A more mature and brisk domestic market in China will naturally need more imports and welcome more foreign investment. Last year, China’s imports were valued at 1431 trillion yuan, making it the world’s second-largest importer for 10 consecutive years. By 2019, China’s overall tariff level had dropped below 7,5 percent, lower than that of most countries in the world and close to the European level; it is expected to continue to fall. Some economists believe by 2035 China’s annual imports of goods and services could exceed US$40 trillion. The opportunities for global trade and the world economy cannot be underestimated.

A more stimulated domestic circulation will also integrate China deeper into the world economy. To unleash the full potential of the domestic market, China will break down regulatory and other institutional barriers, adopt more international practices, and connect the dots of production, distribution, and consumption together into an integral market system. Such a unified, rules-based market will be able to interact more closely with the world economy.

A more balanced and inclusive economic globalisation

Covid-19 has reinforced the headwind against globalisation. Protectionism and unilateralism are reasserting themselves. Some are concerned if China’s “dual circulation” means a retreat from globalisation.

China is firm in its belief that economic globalization is an irreversible trend of history, independent of our will. It has also greatly boosted prosperity and human development over the years. Yes, there have been pitfalls. But the job of policy makers is to find a way to preserve the benefits of globalization while addressing its negative consequences.

China is a bridge on the global value chain, with advanced economies on the one side and the developing ones on the other. Stronger interaction between its domestic and international cycles makes China a more integral part of the global value chain. This promises to facilitate industrial relocation worldwide and the global division of labour. These trends generally result in better provision of goods and services, greater global economic integration and specialisation, and more people in emerging and developing countries participating in global economic exchange.

In a similar vein, Zimbabwe is embracing the importance of its domestic market due to the Covid-19 pandemic and national lockdown and deeper regional integration led by SADC and COMESA.

Synergy will come from our two countries connecting our respective policies. It is therefore important that we step up communication to identify opportunities offered by these strategies, breathing new life into our most valued partnership.

Since the 1970s, China has been one of the fastest growing countries in the world, contributing more than 30 percent to world economic growth for more than 10 consecutive years.

“Dual circulation” is set to further cement the foundation for the sustained growth of the Chinese economy and encourage more energy, balance, and inclusiveness in economic globalisation. The immense opportunities are there for all international partners to explore to the benefit of themselves and the world as a whole.
- - -
▸ **EXERCISE INSTRUCTIONS**
From the passage on China's dual circulation strategy, extract word for word the stretch from "A more balanced" through "retreat from globalisation.". The entries that follow have no connection to the passage on China's dual circulation strategy.

▸ **PROVIDED INFORMATION**
- - -
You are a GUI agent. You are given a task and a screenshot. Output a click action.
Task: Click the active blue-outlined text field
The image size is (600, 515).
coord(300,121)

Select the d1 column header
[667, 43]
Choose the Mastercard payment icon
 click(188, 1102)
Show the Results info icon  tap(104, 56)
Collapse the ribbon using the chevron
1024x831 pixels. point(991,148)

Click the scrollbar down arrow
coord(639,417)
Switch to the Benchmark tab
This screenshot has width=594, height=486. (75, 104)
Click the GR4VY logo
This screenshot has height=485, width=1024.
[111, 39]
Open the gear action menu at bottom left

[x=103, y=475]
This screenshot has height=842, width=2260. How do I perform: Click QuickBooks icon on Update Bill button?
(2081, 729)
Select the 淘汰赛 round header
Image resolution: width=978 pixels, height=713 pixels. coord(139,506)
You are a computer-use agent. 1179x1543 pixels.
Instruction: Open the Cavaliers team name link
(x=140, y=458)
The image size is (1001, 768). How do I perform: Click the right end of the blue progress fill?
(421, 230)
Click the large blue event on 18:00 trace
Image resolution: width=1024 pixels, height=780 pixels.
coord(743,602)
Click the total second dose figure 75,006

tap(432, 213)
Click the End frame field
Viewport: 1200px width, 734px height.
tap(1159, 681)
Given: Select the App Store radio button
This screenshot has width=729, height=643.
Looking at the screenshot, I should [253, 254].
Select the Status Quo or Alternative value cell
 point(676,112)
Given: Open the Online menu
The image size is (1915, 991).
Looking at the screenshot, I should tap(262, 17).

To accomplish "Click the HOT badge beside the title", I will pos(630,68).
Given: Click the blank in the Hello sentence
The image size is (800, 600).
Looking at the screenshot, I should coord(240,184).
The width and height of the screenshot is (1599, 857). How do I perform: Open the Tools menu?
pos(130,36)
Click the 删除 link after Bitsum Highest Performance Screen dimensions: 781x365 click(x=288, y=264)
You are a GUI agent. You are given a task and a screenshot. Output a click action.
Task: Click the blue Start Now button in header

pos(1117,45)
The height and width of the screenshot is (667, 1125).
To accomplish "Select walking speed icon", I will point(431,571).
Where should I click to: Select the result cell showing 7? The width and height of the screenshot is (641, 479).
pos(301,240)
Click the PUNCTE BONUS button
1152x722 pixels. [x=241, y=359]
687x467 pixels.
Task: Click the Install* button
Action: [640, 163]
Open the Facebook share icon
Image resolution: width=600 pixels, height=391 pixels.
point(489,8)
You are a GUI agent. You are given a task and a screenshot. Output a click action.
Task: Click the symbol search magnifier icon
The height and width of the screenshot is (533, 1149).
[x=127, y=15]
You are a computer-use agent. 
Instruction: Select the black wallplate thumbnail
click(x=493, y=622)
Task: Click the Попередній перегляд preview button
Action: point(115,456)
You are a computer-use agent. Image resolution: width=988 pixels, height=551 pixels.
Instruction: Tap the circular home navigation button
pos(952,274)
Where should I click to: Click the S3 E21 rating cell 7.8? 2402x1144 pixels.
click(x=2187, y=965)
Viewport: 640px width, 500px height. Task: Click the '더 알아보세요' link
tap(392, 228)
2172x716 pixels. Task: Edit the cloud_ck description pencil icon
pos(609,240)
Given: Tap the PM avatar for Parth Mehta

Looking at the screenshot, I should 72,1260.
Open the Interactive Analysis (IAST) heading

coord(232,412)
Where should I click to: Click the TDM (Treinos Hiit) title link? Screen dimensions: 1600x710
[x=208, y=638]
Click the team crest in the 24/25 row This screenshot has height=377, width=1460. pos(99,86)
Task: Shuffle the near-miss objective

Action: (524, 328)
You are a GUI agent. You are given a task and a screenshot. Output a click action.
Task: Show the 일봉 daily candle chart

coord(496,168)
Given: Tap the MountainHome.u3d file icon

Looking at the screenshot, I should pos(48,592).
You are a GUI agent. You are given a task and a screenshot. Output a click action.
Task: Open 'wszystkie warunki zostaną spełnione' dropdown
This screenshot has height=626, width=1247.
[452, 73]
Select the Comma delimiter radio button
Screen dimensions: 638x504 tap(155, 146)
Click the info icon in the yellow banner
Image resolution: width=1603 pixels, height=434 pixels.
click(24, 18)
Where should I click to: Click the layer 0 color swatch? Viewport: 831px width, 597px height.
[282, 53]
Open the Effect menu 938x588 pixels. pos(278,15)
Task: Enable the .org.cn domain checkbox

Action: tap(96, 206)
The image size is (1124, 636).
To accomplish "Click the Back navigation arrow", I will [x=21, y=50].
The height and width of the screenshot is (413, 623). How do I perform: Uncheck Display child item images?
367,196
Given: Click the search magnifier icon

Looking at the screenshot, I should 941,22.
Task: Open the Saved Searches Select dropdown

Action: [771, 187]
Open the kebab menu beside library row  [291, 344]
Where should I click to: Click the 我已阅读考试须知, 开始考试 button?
- - -
▸ **PROBLEM SOLUTION**
A more balanced and inclusive economic globalisation

Covid-19 has reinforced the headwind against globalisation. Protectionism and unilateralism are reasserting themselves. Some are concerned if China’s “dual circulation” means a retreat from globalisation.